Iapetos "the piercer" was probably also the Titan god symbolising mortality and the mortal life-span as his sons Prometheus and Epimetheus were the creators of mankind and all other mortal creatures.
FAMILY OF IAPETUS
[1.1] OURANOS & GAIA (Hesiod Theogony 132, Apollodorus 1.8, Diodorus Siculus 5.66.1)
[1.2] GAIA (Virgil Georgics 1.276)
[2.1] TARTAROS & GAIA (listed as a Gigante) (Hyginus Preface)
[1.1] ATLAS, PROMETHEUS, EPIMETHEUS, MENOITIOS (by Klymene) (Hesiod Theogony 371)
[1.2] ATLAS, PROMETHEUS, EPIMETHEUS, MENOITIOS (by Asie) (Apollodorus 1.9)
[1.3] ATLAS, PROMETHEUS, EPIMETHEUS (by Klymene) (Hyginus Preface)
[2.1] BOUPHAGOS (by Thornax) (Pausanias 8.27.15)
[3.1] ANKHIALE (Stephenus Byzantium s.v. Anchiale)

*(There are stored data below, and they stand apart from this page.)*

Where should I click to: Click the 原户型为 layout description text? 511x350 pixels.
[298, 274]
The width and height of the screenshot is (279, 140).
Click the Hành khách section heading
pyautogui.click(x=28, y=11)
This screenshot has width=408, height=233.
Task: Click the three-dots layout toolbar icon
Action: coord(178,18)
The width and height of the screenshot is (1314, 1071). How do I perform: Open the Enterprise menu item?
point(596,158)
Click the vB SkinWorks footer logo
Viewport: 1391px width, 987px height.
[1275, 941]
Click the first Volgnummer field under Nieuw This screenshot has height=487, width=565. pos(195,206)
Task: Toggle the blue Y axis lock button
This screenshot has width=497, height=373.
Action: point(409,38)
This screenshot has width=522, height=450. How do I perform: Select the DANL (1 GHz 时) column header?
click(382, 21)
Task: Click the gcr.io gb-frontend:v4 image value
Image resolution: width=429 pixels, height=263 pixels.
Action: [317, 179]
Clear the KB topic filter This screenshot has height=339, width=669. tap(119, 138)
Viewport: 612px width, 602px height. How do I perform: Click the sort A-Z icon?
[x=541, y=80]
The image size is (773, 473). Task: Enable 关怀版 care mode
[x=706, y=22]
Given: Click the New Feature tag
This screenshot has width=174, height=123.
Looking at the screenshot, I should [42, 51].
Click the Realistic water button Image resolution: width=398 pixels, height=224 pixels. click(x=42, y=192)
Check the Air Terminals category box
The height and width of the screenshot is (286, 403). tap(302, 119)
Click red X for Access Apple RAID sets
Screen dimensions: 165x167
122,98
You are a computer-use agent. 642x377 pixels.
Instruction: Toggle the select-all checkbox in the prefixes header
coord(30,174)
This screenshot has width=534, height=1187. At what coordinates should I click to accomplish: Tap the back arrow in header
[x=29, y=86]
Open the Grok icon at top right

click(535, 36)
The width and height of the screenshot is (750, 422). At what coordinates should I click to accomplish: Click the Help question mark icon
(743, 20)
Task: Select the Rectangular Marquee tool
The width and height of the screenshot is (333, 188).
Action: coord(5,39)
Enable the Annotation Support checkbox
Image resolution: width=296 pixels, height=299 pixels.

IA′PETUS (Iapetos), a son of Uranus and Ge, a Titan and brother of Cronus, Oceanus, Coeus, Hyperion, Tethys, Rhea, &c. (Apollod. i. 1. § 3; Diod. v. 66.) According to Apollodorus (i. 2. § 3) he married Asia, the daughter of his brother Oceanus, and became by her the father of Atlas, Prometheus, Epimetheus, and Menoetius, who was slain by Zeus in the war against the Titans, and shut up in Tartarus. Other traditions call the wife of Iapetus Clymene, who was likewise a daughter of Oceanus, and others again Tethys, Asopis, or Libya. (Hes. Theog. 507, &c.; Tzetz. ad Lycoph. 1277; Orph. Fragm. viii. 21, &c.; Virg. Georg. i. 279.) Hyginus, who confounds the Titans and Gigantes, makes Iapetus a Giant, and calls him a son of Tartarus. According to Homer (Il. viii. 479) Iapetus is imprisoned with Cronus in Tartarus, and Silius Italicus (xii. 148, &c.) relates that he is buried under the island of Inarime. Being the father of Prometheus, he was regarded by the Greeks as the ancestor of the human race. His descendants, Prometheus, Atlas, and others, are often designated by the patronymic forms Iapelidae (es), Iapetionidae (es), and the feminine Iapetionis. (Hes. Theog. 528; Ov. Met. iv. 631; Pind. Ol. ix. 59.)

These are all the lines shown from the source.